◆ YOUR TASK
Return copies of the lines below that mention "badge".

◆ DATA UNDER STUDY
Content starts

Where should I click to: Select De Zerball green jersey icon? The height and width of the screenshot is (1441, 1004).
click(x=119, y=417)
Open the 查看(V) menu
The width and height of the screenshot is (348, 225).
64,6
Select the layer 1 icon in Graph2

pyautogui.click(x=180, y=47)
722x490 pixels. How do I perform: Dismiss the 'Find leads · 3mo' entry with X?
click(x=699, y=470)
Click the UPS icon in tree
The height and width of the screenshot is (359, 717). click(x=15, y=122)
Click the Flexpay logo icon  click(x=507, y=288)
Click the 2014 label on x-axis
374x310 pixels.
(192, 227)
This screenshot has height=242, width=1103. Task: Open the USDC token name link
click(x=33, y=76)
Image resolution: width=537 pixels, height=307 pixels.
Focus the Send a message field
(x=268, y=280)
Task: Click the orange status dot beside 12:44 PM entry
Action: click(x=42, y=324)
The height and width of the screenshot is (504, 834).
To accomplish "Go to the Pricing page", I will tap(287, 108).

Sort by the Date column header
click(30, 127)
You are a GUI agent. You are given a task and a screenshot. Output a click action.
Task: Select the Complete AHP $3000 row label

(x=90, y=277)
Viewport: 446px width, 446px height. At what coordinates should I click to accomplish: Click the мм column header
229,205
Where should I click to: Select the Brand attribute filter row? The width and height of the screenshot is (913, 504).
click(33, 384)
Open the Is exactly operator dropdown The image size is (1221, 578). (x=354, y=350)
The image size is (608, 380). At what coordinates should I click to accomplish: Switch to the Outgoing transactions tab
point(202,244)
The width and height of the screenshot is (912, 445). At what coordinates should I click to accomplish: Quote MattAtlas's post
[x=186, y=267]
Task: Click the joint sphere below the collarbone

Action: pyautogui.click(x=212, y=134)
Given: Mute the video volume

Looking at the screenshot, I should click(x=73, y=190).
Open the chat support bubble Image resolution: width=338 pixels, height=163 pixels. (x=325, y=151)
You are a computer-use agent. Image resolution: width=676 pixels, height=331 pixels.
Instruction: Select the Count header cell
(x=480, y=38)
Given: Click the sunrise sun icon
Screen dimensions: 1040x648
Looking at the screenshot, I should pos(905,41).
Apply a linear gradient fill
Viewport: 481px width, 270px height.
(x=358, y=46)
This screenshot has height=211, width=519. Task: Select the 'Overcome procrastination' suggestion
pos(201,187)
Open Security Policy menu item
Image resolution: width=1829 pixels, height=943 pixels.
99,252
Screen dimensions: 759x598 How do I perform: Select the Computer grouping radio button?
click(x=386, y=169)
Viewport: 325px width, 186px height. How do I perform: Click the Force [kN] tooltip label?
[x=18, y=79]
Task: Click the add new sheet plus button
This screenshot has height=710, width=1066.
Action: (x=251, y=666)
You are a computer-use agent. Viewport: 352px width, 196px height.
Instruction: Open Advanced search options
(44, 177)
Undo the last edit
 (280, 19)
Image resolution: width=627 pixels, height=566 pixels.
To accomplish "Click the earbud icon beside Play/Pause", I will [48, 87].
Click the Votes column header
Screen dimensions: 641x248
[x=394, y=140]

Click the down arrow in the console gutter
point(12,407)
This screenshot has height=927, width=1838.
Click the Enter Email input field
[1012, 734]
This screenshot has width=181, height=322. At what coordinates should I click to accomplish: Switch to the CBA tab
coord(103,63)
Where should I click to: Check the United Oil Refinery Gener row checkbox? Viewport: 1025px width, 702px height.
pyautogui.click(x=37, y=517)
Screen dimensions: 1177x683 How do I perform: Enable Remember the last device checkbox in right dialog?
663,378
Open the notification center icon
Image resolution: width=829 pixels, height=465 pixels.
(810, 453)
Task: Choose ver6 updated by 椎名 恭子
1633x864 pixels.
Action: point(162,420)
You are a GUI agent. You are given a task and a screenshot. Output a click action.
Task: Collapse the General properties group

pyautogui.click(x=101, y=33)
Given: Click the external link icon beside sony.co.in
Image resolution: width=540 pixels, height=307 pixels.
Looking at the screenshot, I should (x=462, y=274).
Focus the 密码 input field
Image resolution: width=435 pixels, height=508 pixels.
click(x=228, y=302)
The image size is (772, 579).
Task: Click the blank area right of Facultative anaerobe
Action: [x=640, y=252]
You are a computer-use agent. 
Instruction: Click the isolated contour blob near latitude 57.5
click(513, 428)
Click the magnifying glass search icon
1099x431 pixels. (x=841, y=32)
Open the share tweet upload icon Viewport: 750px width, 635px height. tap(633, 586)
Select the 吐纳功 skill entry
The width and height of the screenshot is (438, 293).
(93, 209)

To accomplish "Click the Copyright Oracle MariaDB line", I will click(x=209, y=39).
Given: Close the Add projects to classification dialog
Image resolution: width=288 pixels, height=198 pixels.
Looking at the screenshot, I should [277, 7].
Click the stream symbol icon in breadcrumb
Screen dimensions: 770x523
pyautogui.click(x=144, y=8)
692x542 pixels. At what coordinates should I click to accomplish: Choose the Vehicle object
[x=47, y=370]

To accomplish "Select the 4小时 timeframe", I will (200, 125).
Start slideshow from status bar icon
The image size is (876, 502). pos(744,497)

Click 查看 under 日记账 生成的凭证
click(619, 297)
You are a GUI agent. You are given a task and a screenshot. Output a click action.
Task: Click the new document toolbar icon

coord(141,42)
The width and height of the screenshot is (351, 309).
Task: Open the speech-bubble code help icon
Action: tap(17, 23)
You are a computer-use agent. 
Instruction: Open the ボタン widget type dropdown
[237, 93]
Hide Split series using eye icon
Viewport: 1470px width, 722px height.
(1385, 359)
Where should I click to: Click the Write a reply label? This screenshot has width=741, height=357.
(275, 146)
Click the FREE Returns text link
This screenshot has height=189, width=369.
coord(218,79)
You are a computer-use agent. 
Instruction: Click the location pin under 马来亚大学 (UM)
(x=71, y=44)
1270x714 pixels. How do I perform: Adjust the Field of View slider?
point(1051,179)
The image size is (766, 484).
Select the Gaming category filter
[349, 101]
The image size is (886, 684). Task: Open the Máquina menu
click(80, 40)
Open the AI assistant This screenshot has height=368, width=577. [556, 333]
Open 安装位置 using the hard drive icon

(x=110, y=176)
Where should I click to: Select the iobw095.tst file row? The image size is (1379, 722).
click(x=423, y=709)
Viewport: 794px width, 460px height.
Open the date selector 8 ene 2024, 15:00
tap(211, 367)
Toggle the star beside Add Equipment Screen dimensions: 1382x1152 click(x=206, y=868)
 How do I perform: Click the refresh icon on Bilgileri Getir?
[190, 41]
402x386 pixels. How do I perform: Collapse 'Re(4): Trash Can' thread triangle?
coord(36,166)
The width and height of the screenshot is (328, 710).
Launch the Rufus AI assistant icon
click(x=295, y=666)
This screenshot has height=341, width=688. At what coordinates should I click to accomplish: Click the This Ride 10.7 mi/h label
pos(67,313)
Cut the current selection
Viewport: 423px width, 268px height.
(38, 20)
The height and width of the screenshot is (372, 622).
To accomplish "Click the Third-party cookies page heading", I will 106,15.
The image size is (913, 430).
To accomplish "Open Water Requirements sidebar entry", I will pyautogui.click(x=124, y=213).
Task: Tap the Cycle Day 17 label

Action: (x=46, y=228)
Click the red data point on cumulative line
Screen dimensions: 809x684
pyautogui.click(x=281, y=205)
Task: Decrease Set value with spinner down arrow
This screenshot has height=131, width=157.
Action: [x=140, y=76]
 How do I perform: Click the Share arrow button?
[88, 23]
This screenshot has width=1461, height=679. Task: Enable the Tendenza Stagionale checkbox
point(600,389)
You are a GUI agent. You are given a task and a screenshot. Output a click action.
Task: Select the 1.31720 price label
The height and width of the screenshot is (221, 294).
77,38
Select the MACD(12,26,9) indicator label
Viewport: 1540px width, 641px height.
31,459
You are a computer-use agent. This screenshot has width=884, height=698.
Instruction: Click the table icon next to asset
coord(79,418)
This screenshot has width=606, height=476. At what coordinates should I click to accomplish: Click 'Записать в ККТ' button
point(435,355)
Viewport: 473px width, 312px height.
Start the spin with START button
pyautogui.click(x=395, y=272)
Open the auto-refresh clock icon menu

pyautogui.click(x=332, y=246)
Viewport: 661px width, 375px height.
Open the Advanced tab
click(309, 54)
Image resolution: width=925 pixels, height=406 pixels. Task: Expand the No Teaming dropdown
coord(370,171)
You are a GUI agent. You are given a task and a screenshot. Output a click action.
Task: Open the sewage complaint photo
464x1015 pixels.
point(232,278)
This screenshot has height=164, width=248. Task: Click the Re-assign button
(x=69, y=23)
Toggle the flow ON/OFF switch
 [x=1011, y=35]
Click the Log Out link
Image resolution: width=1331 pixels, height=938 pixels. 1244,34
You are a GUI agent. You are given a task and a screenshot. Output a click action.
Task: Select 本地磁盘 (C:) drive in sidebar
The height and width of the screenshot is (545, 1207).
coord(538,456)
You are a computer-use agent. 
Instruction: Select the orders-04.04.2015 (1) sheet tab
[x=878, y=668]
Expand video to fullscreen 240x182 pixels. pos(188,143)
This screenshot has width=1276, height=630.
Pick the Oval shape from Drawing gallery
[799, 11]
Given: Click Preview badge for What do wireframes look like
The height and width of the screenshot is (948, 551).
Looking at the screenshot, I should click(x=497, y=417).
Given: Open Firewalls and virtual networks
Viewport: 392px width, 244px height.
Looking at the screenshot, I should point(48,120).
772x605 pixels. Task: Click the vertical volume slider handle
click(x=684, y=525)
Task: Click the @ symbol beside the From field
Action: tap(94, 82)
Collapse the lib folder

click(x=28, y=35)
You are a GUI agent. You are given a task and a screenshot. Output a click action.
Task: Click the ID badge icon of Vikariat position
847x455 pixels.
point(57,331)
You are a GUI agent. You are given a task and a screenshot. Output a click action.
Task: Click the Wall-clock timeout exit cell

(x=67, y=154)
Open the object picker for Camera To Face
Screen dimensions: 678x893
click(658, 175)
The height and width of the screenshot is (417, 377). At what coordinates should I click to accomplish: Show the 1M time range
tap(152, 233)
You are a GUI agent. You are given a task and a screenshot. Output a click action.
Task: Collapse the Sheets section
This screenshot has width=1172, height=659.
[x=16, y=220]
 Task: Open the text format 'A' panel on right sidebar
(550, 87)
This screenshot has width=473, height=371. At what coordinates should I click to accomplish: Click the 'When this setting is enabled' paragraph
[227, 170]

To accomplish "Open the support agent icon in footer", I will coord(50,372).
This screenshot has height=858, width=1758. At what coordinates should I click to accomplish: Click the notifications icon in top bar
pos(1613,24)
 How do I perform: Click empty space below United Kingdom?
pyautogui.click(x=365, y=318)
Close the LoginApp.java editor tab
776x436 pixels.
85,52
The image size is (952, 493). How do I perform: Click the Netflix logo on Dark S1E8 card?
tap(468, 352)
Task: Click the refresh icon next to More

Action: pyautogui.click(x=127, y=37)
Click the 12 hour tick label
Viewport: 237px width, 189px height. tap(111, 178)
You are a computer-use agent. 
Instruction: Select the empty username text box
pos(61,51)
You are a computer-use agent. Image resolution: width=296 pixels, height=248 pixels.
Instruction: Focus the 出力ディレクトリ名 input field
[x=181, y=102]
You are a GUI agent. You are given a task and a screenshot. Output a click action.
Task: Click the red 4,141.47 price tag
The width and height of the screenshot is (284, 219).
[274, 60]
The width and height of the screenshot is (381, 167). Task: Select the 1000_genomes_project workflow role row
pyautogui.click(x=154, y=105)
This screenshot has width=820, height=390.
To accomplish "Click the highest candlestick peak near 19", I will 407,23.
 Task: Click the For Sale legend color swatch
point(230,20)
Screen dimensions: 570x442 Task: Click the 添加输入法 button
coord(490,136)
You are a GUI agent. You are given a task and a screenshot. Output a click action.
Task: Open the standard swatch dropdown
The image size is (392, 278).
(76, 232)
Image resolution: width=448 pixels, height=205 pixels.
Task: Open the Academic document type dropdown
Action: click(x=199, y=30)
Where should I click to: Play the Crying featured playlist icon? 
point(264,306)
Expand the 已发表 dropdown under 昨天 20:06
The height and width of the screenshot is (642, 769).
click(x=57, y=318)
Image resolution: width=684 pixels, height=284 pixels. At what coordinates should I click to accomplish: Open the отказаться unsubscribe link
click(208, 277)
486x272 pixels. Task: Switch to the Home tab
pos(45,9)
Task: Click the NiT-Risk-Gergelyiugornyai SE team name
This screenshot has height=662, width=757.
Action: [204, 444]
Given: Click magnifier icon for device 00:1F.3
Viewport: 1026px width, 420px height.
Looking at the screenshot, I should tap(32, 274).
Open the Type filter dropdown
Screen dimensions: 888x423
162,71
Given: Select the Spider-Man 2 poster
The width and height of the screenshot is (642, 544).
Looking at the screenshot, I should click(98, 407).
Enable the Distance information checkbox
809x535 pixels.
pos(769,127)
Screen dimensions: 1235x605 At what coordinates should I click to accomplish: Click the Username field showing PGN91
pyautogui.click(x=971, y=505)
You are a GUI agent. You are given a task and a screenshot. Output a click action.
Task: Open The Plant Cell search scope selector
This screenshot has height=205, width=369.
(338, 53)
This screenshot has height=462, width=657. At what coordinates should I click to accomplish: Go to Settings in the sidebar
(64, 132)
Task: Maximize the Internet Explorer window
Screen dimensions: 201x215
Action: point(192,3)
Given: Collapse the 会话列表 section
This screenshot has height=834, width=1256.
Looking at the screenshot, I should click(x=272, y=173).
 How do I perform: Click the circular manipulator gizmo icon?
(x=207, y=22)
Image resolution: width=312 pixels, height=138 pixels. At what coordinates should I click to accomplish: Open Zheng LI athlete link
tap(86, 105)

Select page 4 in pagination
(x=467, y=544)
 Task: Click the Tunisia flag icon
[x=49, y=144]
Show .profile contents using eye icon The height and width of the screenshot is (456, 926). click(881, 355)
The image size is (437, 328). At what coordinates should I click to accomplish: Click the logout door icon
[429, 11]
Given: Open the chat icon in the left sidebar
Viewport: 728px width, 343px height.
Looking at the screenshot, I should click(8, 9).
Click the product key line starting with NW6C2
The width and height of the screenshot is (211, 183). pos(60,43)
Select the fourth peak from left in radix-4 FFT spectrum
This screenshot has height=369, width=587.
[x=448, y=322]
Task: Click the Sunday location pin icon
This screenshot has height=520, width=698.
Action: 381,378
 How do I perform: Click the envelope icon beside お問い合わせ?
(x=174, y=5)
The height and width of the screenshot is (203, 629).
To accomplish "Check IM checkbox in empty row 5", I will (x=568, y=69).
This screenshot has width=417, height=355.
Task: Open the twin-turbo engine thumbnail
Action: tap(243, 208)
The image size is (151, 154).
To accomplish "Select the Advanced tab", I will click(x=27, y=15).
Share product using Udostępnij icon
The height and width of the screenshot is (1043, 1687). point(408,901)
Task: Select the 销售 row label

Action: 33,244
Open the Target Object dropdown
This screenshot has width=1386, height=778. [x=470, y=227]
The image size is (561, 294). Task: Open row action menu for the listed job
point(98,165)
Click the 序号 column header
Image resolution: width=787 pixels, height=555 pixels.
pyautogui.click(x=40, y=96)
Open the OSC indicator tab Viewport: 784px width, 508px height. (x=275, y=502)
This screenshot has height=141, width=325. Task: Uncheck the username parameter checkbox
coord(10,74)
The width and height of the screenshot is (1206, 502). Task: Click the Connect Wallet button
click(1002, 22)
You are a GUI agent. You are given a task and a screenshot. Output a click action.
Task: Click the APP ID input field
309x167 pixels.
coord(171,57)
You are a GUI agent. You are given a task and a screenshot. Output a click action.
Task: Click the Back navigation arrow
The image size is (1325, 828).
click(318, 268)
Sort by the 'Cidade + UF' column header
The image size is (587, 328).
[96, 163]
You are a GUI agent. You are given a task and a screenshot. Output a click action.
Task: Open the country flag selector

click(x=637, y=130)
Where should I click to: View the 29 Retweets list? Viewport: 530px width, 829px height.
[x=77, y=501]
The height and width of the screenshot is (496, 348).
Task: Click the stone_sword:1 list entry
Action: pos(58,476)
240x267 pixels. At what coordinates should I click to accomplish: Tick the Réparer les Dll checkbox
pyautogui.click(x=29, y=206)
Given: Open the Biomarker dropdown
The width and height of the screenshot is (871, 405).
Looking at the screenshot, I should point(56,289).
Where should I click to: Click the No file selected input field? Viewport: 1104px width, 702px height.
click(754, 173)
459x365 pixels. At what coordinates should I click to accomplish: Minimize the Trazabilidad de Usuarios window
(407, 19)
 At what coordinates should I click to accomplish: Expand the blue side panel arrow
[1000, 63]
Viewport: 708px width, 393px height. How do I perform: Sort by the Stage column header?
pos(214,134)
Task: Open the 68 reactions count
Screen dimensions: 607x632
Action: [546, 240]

Content ends

◆ RESULT OF THIS TASK
Given: Click Preview badge for What do wireframes look like
Task: Click the ID badge icon of Vikariat position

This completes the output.